As soon as the line containing "Click the OK button" appears, start repeating lines exactly and continue to the end of the entries; please skip pictures.

(Stored data)
────────────────

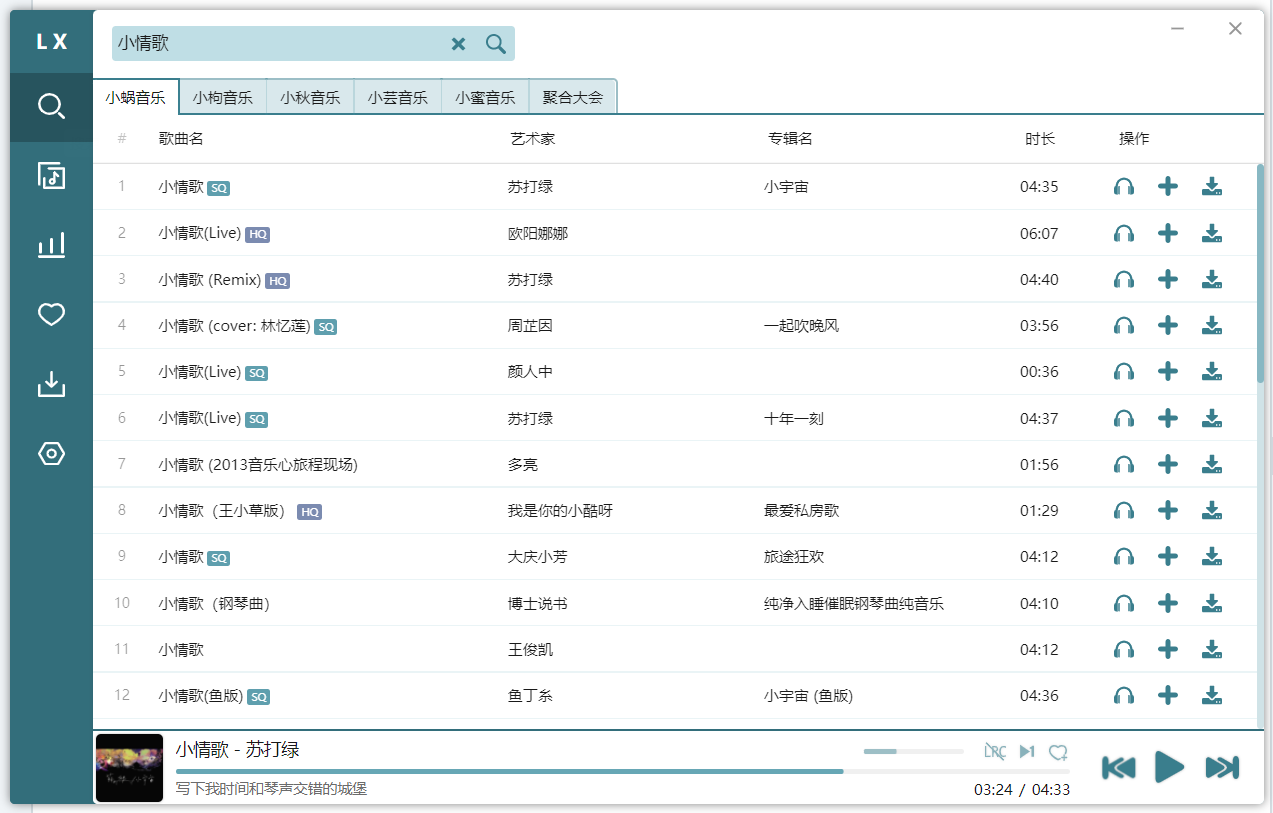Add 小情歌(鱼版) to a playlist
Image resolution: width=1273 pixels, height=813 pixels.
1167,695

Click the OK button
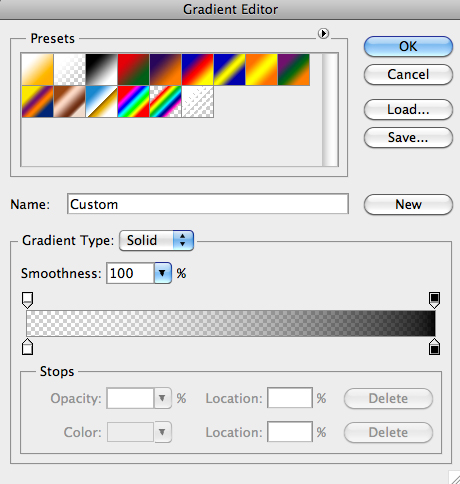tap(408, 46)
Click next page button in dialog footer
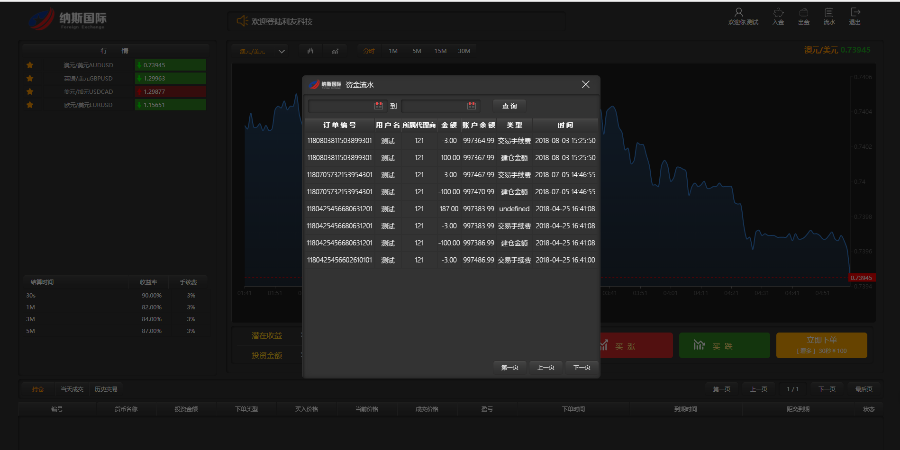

────────────────

- Solution to this problem
Click the OK button
tap(408, 46)
Click next page button in dialog footer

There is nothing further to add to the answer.